**Work to be completed**
Restate word for word the lines of the entries below, starting with the line that holds "Balin IGT Svizzera" and ending with the line that holds "Credits: Professione Business (113, 2525)", and no others.

Dataset entries
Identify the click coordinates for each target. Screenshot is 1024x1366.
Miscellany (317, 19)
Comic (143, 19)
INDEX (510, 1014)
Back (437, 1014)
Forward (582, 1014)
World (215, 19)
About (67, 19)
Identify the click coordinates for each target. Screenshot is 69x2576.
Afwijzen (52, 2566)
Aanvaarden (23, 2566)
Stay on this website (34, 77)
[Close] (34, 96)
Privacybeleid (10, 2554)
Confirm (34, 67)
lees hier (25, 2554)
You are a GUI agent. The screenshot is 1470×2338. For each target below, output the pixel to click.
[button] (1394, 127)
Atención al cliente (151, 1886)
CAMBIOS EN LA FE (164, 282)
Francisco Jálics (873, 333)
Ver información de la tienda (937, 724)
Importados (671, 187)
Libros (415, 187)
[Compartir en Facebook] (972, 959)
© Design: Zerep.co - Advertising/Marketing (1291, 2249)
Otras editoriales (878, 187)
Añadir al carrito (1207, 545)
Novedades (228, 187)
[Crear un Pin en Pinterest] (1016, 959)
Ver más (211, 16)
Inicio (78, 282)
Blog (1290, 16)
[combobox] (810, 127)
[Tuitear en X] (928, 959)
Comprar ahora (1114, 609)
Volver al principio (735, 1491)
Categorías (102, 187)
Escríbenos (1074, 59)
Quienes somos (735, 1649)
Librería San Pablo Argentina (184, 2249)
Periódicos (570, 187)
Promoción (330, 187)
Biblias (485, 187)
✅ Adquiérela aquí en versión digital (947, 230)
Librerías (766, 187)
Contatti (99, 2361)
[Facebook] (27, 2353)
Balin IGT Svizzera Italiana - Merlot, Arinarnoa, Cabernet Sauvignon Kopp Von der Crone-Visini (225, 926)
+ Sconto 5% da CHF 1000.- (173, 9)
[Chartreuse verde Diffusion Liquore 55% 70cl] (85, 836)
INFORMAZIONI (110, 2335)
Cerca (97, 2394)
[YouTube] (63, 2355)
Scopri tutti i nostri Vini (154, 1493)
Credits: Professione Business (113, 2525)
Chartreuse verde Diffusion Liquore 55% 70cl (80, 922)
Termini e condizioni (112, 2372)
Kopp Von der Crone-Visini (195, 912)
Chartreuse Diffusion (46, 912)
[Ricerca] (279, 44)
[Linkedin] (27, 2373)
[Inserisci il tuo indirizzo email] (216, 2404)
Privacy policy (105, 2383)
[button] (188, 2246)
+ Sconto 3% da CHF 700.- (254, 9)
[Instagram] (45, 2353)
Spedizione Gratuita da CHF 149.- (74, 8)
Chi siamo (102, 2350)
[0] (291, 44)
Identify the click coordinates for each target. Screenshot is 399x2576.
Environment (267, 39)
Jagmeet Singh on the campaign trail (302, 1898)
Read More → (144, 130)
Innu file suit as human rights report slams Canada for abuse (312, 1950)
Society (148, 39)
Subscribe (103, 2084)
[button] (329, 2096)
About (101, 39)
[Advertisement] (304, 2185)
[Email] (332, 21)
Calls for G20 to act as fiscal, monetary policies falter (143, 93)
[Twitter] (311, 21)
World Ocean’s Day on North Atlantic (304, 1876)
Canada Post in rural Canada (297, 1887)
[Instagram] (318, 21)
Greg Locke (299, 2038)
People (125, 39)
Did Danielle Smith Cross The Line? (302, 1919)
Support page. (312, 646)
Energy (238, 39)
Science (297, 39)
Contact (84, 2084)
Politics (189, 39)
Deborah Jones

**Response to the exercise**
Balin IGT Svizzera Italiana - Merlot, Arinarnoa, Cabernet Sauvignon Kopp Von der Crone-Visini (225, 926)
+ Sconto 5% da CHF 1000.- (173, 9)
[Chartreuse verde Diffusion Liquore 55% 70cl] (85, 836)
INFORMAZIONI (110, 2335)
Cerca (97, 2394)
[YouTube] (63, 2355)
Scopri tutti i nostri Vini (154, 1493)
Credits: Professione Business (113, 2525)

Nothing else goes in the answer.